Original Article
Journal of Perinatology (2009) 29, 372–375; doi:10.1038/jp.2008.234; published online 26 February 2009
Transpyloric tube feeding in very low birthweight infants with suspected gastroesophageal reflux: impact on apnea and bradycardia
W F Malcolm1, P B Smith1, S Mears2, R N Goldberg1 and C M Cotten1
- 1Department of Pediatrics, Duke University, Durham, NC, USA
- 2Duke University Medical Center, Durham, NC, USA
Correspondence: Dr WF Malcolm, Department of Pediatrics/Neonatology, Duke University Medical Center, Box 3179, Durham, NC 27710, USA. E-mail: malco002@mc.duke.edu
Received 13 July 2008; Revised 13 November 2008; Accepted 19 December 2008; Published online 26 February 2009.
Abstract
Objective:
Our aim was to assess the safety and efficacy of transpyloric tube feeding as a therapeutic option to reduce apnea and bradycardia in hospitalized very low birthweight (VLBW) infants with clinical signs suggestive of gastroesophageal reflux (GER).
Study Design:
This was a retrospective single-center cohort study of VLBW infants hospitalized from 2001 to 2004 with signs of GER who received transpyloric enteral tube feedings.

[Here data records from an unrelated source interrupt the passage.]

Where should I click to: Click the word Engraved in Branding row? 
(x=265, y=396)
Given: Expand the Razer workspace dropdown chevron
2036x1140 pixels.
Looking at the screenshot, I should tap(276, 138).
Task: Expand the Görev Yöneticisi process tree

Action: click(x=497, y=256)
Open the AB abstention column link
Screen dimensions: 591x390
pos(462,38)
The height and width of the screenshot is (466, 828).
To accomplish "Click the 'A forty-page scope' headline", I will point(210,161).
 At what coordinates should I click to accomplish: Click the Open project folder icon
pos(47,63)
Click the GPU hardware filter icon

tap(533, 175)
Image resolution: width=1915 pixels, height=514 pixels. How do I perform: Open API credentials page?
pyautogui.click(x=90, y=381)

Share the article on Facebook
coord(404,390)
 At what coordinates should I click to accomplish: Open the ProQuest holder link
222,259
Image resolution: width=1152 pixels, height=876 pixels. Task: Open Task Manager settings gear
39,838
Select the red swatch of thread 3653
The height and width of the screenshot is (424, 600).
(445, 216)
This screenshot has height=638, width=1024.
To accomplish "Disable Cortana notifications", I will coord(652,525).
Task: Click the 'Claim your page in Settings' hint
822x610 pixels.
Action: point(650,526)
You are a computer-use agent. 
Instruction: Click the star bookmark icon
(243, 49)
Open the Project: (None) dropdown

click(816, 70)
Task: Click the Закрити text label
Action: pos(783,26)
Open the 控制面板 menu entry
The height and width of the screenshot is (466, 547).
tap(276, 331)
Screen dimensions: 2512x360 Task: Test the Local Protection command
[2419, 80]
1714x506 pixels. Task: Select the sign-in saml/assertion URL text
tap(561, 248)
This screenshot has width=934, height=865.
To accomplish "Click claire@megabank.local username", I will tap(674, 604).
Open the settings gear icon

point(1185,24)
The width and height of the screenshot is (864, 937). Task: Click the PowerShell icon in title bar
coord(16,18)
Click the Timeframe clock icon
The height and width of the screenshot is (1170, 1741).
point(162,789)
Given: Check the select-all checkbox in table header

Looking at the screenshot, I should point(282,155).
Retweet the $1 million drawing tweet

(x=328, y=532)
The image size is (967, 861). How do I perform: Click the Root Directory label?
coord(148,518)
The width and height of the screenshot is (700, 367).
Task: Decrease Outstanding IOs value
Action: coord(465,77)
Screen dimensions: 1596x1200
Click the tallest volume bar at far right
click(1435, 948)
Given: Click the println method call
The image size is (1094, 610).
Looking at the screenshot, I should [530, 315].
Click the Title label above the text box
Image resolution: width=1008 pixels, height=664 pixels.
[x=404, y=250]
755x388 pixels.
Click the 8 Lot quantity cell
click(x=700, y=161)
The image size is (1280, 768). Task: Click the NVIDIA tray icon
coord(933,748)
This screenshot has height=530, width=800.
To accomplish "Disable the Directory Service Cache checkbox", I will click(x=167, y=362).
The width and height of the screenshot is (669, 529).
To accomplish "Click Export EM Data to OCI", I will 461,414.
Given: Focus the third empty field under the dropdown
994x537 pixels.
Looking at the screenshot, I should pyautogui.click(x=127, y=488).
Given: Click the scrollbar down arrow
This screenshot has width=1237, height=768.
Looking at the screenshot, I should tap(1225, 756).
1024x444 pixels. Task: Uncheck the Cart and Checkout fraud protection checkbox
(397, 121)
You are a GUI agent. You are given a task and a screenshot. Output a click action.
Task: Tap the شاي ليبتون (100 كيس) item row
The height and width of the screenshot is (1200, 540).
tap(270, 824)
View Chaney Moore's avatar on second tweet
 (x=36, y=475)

Apnea (>10 s) and bradycardia (<100 bpm) episodes were compared before and after the initiation of transpyloric feedings. The Wilcoxon signed-rank test was used to compare differences between cardiorespiratory episodes before and after treatment at 1-day and combined 3-day intervals. Events recorded to assess the safety of transpyloric feedings included death, sepsis and necrotizing enterocolitis (NEC).
Results:
A total of 72 VLBW infants with a median birthweight of 870 g (ranging from 365 to 1435 g) and gestational age of 26 weeks (from 23 to 31 weeks) were identified. The median weight at initiation of transpyloric feedings was 1297 g (from 820 to 3145 g) and infants received transpyloric feeds for a median duration of 18 days (from 1 to 86 days). After the initiation of transpyloric feedings, a reduction in apnea episodes from 4.0 to 2.5 (P=0.02) and a decrease in bradycardia episodes from 7.2 to 4.5 (P<0.001) was observed when comparing the total number of episodes for the 3 days before and after treatment. Five (6.9%) of the infants developed NEC while receiving transpyloric feedings. None of the infants receiving human milk (P=0.07) and 36% of those receiving hydrolysate-based formula (P<0.01) during transpyloric feeds developed NEC. No infants had late-onset culture-proven sepsis. Seven (9.7%) infants died before hospital discharge.
Conclusions:
Transpyloric feedings, especially when limited to human milk, may safely reduce episodes of apnea and bradycardia in preterm infants with suspected GER. Prospective randomized studies are needed to determine the biological impact of bypassing the stomach, as well as the safety and efficacy of this intervention. The results of such studies could modify the current prevailing safety concerns regarding transpyloric feeding in this population.